## File I/O Basics

**Data Types**:
- *Text*: Unicode chars (e.g., '12345' in UTF-8/ASCII)
- *Binary*: Raw bytes (e.g., number 12345)

**File Types**:
- *Text Files*: Human-readable (e.g., source code, config files)
- *Binary Files*: Non-readable data (e.g., images, multimedia)

**Process**:
1. *Open*: Connects program to file
2. *Read/Write*: Handles data based on type
3. *Close*: Completes operations, frees resources

In [None]:
Writing to a File ---> `.txt` extension (Notepad).

In [None]:
# Case 1 - File Not Present

f = open('sample.txt', 'w')
f.write('Hello world')
f.close()

# Create file in current dir

In [None]:
# Error: File Closed

f.write('hello')

In [None]:
# Write multiline strings to a file

f = open('sample1.txt', 'w')
f.write('hello world')
f.write('\n how are you?')
f.close()

In [None]:
# Case 2 - File Overwrite in Write Mode ('w')

f = open('sample.txt', 'w')
f.write('salman khan')
f.close()

# Note: Opening in 'w' mode replaces all existing content in 'sample.txt'.

## How `open()` Works in Python

Handles file I/O; interacts with disk files.

Example: `f = open('sample.txt', 'w')` - opens 'sample.txt' in write mode.

**File Access & RAM Interaction:** File loaded from disk (ROM) to RAM buffer.

**File Operations & Modes:** Modes (e.g., 'w' for write) determine file interactions (`f.write('salman khan')` writes to RAM).
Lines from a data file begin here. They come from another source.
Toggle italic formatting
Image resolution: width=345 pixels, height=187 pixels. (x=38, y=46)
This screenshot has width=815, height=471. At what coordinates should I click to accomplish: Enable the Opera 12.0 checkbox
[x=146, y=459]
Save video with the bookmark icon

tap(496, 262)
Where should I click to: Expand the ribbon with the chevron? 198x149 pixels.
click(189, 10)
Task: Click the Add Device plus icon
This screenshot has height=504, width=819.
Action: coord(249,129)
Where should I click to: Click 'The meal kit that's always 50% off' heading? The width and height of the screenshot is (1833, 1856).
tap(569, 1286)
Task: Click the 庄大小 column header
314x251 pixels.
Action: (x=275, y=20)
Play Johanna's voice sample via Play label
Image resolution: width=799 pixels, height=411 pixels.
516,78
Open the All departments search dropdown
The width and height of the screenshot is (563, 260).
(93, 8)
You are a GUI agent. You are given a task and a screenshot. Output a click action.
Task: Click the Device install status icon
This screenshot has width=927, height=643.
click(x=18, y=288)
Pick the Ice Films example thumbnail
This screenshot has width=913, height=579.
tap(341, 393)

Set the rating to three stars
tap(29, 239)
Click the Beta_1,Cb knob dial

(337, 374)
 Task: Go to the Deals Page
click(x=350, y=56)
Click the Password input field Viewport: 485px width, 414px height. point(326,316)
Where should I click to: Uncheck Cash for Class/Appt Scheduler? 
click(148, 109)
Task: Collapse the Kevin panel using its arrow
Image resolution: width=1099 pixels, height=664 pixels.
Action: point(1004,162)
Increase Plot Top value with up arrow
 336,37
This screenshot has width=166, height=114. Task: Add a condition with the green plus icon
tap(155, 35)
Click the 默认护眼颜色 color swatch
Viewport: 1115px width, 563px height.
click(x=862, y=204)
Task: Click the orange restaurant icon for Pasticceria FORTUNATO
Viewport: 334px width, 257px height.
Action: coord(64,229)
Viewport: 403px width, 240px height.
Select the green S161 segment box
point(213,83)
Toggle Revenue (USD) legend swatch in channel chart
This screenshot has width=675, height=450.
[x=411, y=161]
**Data Integrity:** `f.close()` saves buffer changes back to disk.

In [None]:
`open()`  ---> File in RAM.

`write()` ---> Modify RAM buffer.

`close()` ---> Save to disk.

**Source:** [Python Documentation](https://docs.python.org/3/library/functions.html#open).

In [None]:
# Problem with 'w' mode ---> Overwrites file content.
# To preserves existing content, use 'a' mode (append).

f = open('/content/sample1.txt', 'a')
f.write('\nI am fine')
f.close()

In [None]:
# Write Multiple Lines to a File

L = ['hello\n','hi\n','how are you\n', 'I am fine']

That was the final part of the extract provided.